Everything you need to know about getting pierced and looking sharp!
Less is more? Not when it comes to the ear looks we’re loving, and cool combos abound. Here’s a handy guide, with help from L.A.’s Body Electric owner Brian Keith Thompson—who’s pierced everyone from Bey to Rihanna to FKA Twigs—to what each piercing is called, how much it hurts (10 being the most intense), and how long it takes to heal. Of course, pain is relative and be sure to follow your piercer’s aftercare instructions! But as Thompson says, “95 percent of my clientele is women, and they are way better at dealing with pain than men are. By far! Women are strong as nails.” —Lisa Butterworth
A. Industrial: Pain: First piercing, 4; second piercing 6, but it’s very short-lived. Heal time: 5 to 12 months, depending on placement.
B. Rook: Pain: 4 to 5. It’s very quick; worst part is getting the jewelry in. Heal time: 4 to 6 months.
C. Daith: Pain: 4 to 5. You can hear more of what’s going on because it’s tucked into the ear canal. Heal time: 4 to 6 months.
D. Tragus: Pain: 2 to 3. More pressure than pain; you can hear everything, but it’s quick. Heal time: 3 to 5 months.

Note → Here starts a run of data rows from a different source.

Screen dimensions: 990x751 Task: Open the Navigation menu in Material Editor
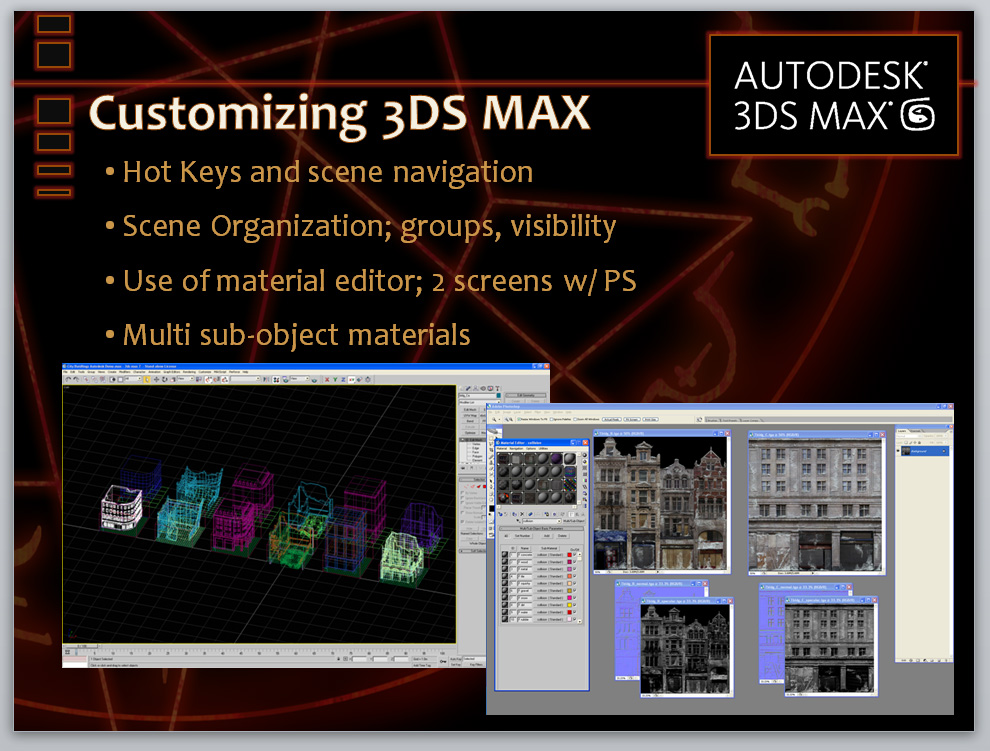[518, 448]

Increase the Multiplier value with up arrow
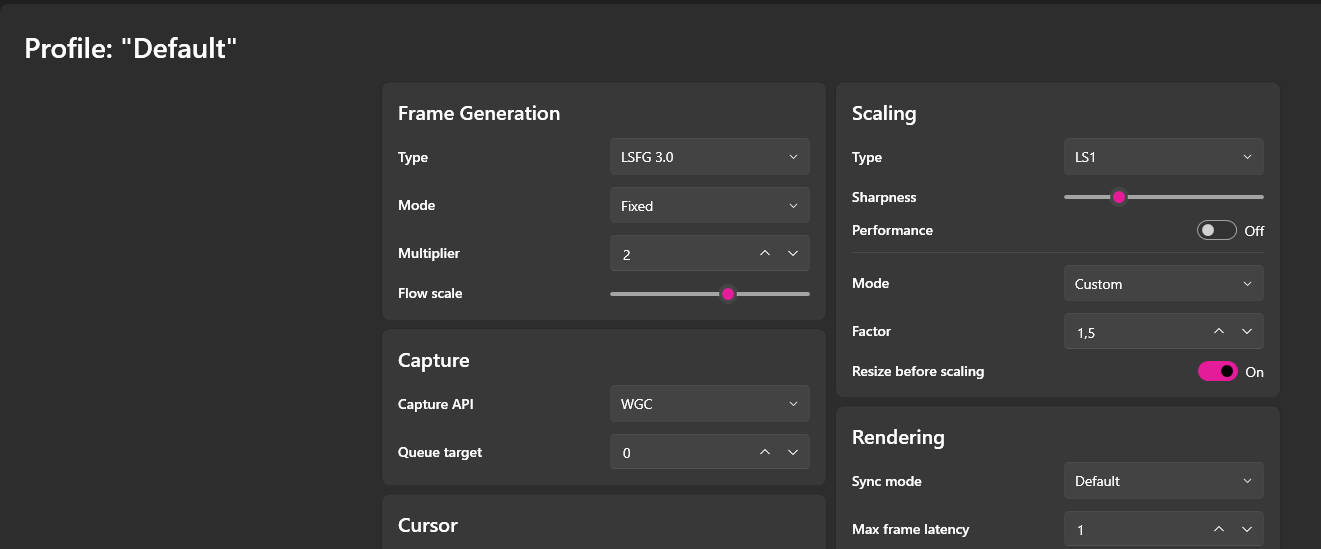(765, 254)
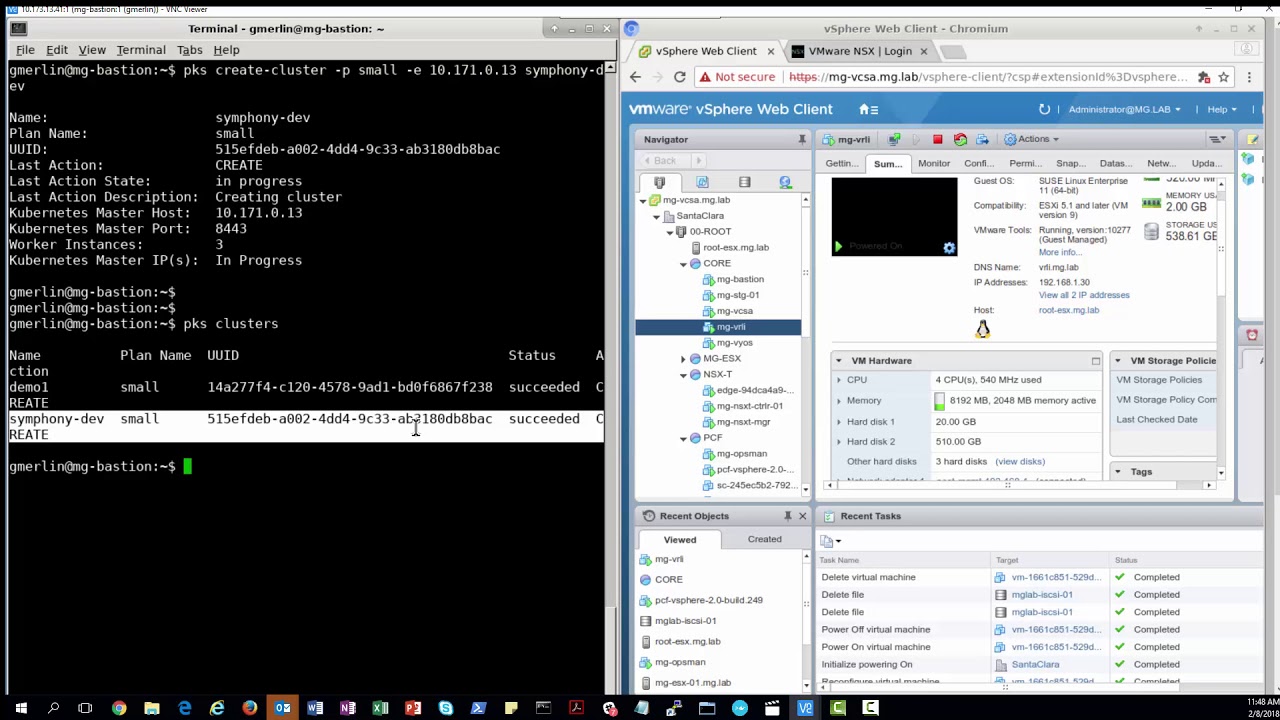Refresh the vSphere Web Client view
Image resolution: width=1280 pixels, height=720 pixels.
[1044, 109]
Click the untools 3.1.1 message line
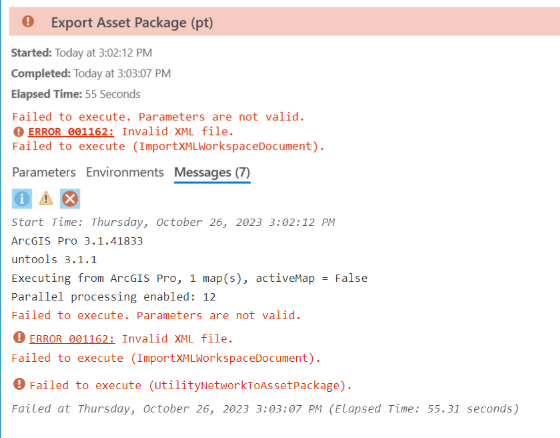The height and width of the screenshot is (438, 560). 54,259
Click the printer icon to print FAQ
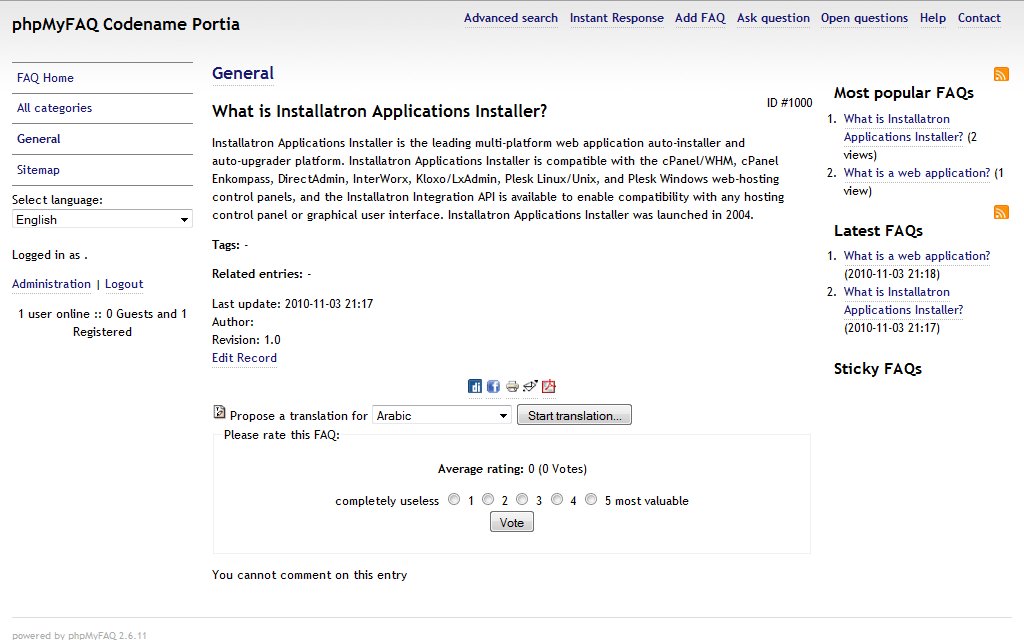Viewport: 1024px width, 640px height. pos(512,386)
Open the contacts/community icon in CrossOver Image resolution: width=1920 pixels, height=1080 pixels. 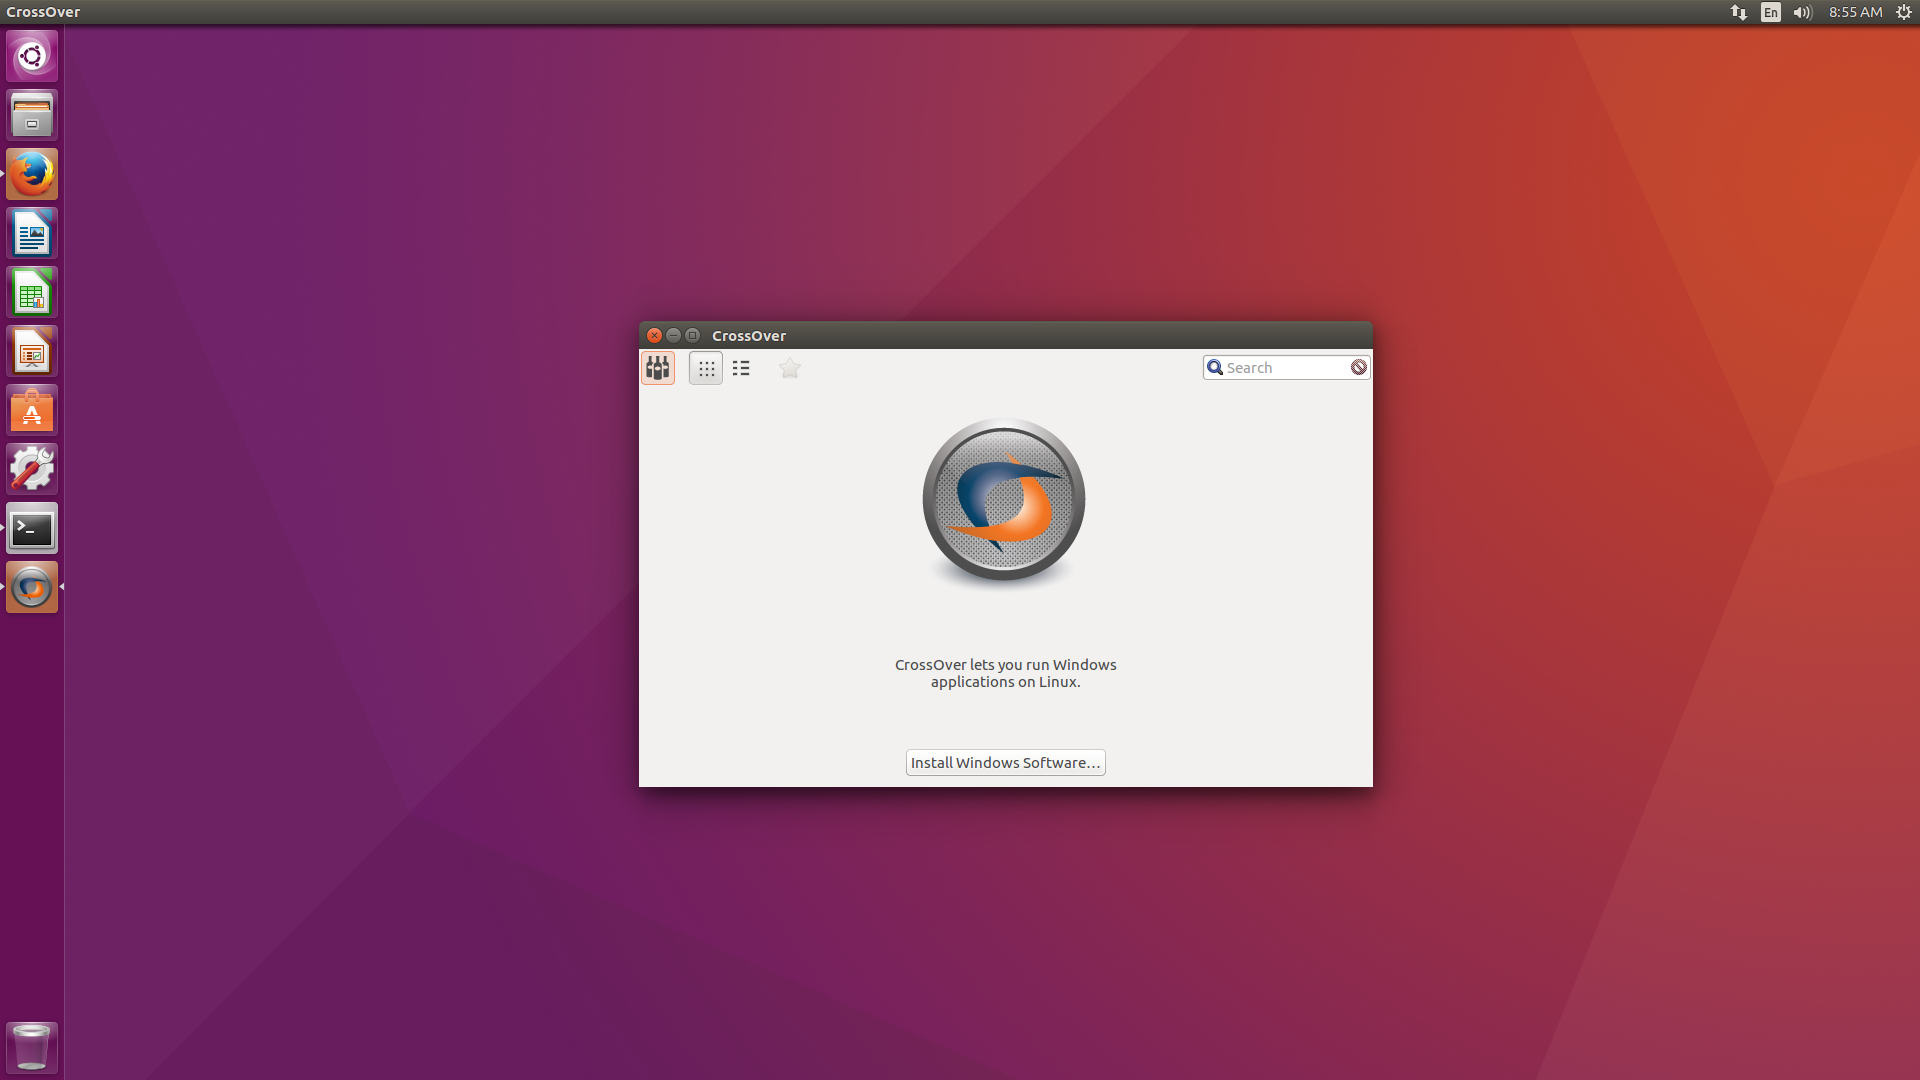657,367

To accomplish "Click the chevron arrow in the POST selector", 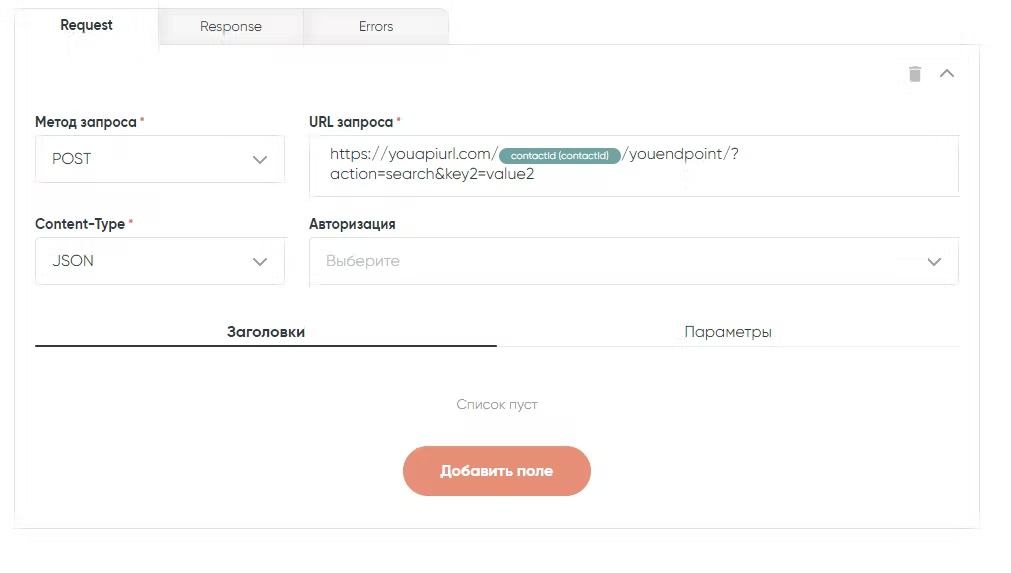I will pos(260,159).
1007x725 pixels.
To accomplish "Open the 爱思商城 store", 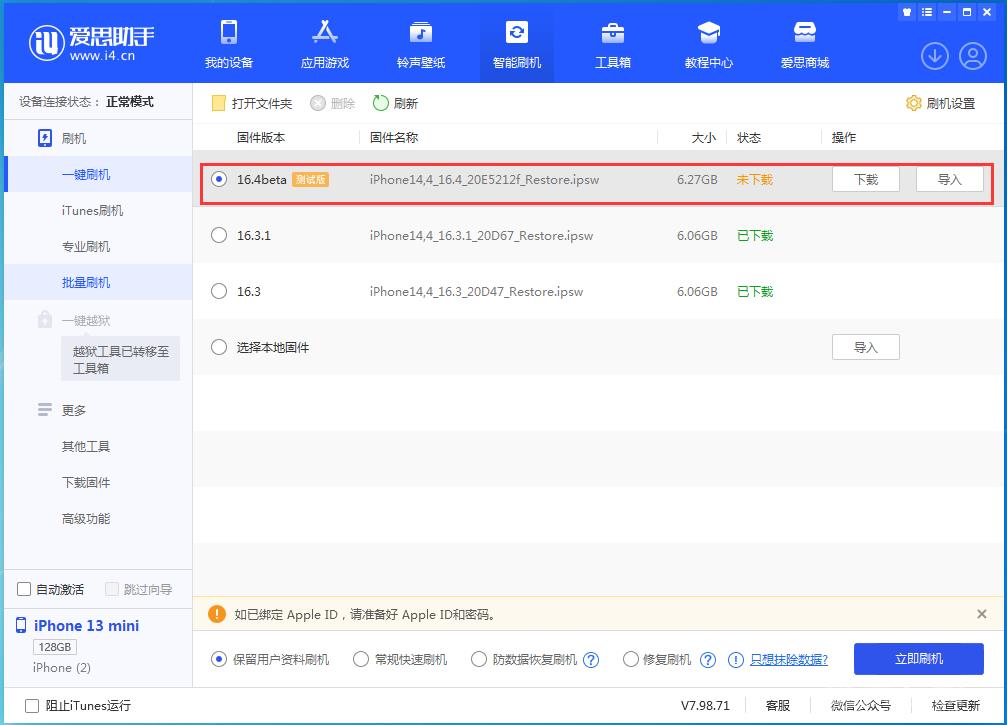I will [805, 44].
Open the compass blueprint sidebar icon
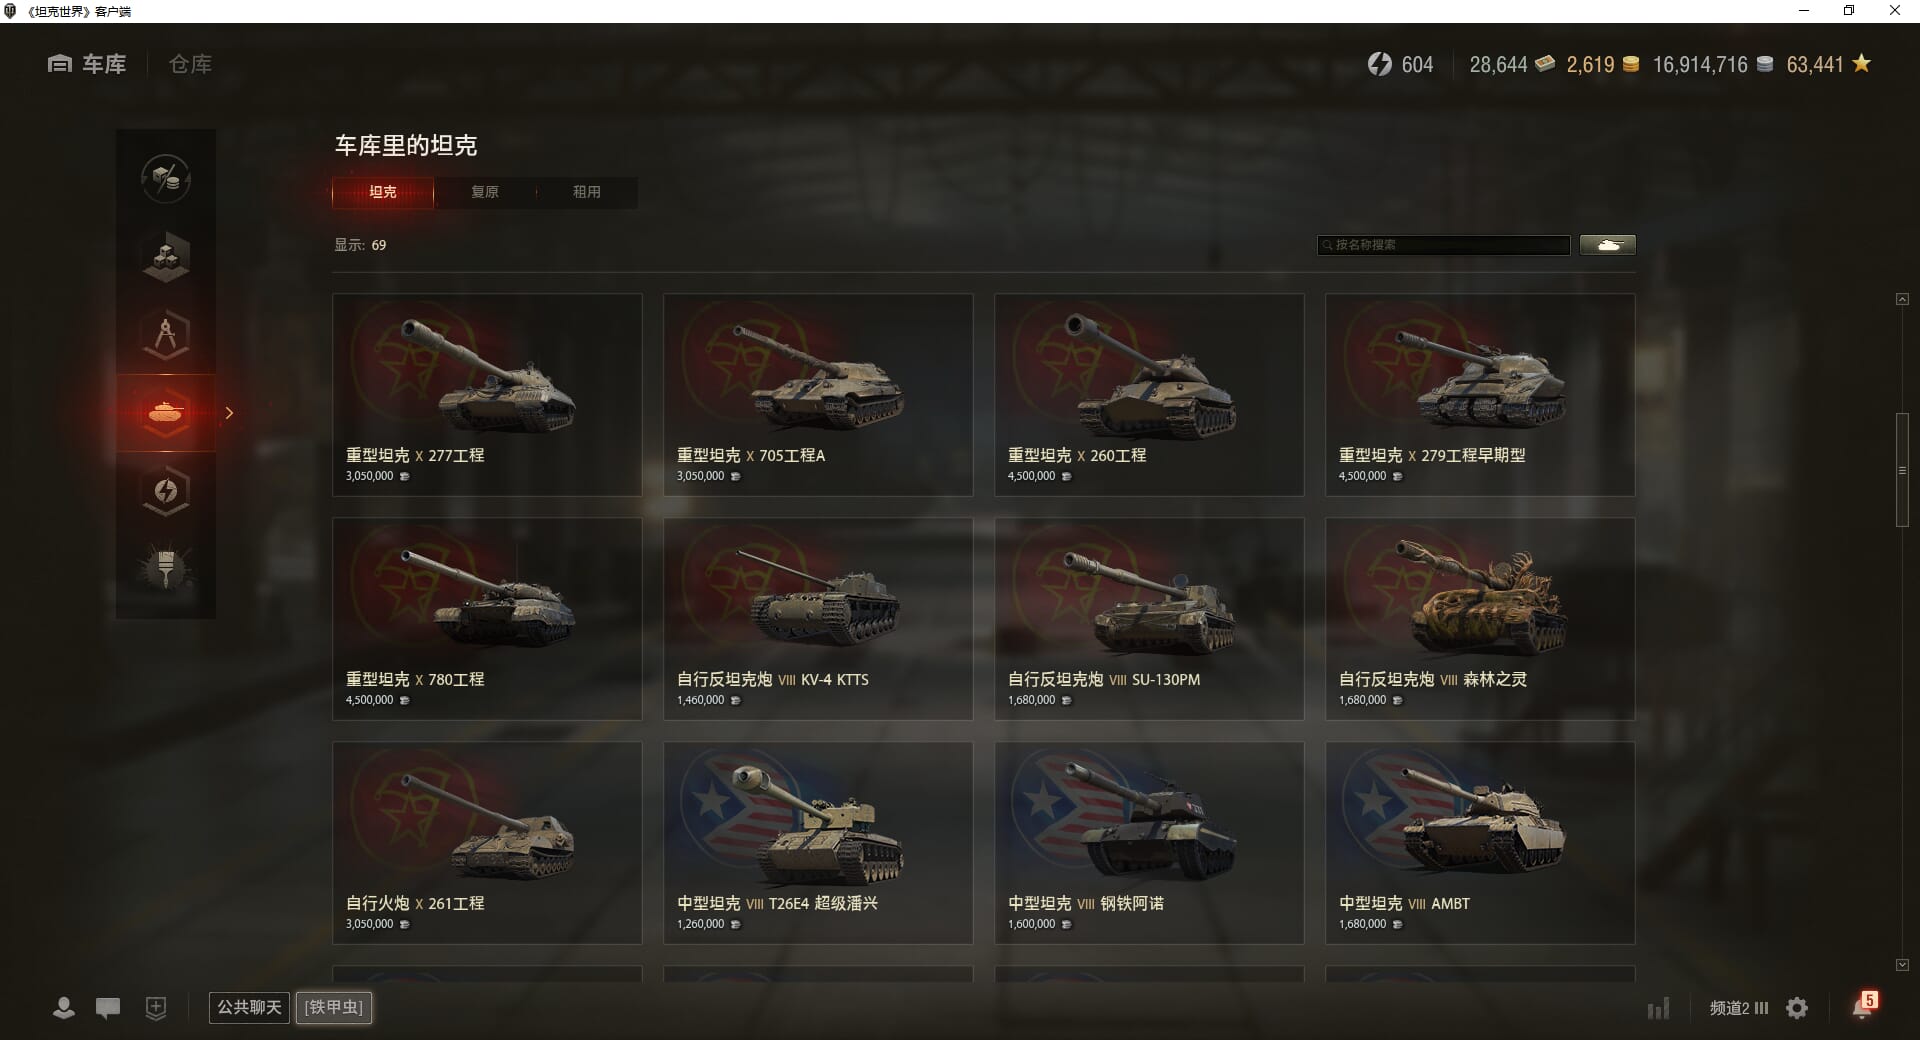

E. Anti-tragus: Pain: 3 to 4. Heal time: 4 to 6 months, but this location can be problematic. Piercings here can get snagged on clothes and towels, which can hinder healing.
F/G. Standard lobe: Pain: About a 2. Heal time: 8 to
H. Upper Lobe: Pain: About a 2. Heal time: 8 to 12 weeks.
I. Orbital: Pain: 3 to 5, depending on placement. Heal time: 5 to 12 months, depending on placement.
J. Conch: Pain: 2 to 3, but very quick. Heal time: 4 to 6 months.
K. Snug: Pain: 3 to 4. Heal time: 4 to 6 months, but this location can be problematic for the same reasons as piercing (E).
L. Helix: Pain: 3 to 4. Heal time: 3 to 6 months.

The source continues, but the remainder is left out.